## INPUT DATA
******

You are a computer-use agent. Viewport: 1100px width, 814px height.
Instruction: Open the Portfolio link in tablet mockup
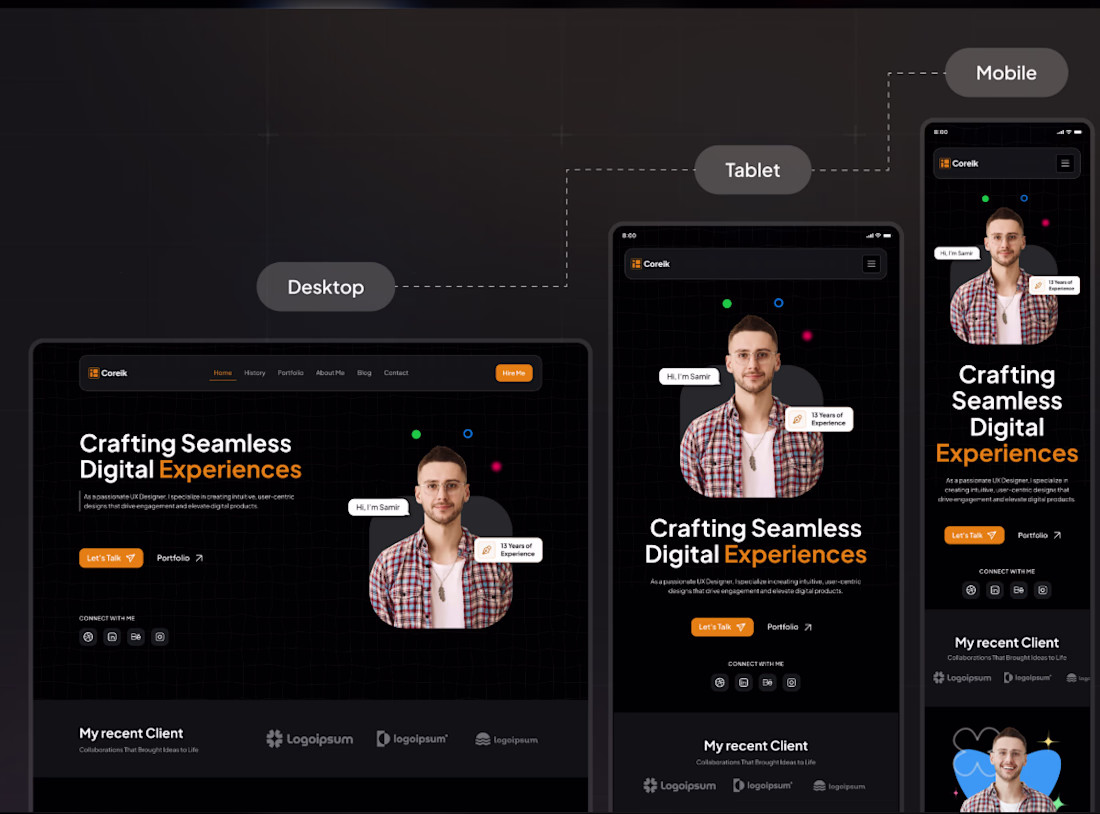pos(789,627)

******

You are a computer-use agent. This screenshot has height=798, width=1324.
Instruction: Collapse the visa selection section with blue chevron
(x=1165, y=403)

******

## WORK TASK
The answer must consist solely of the number of lines in the listing that include the string "agent".

## TASK ANSWER
2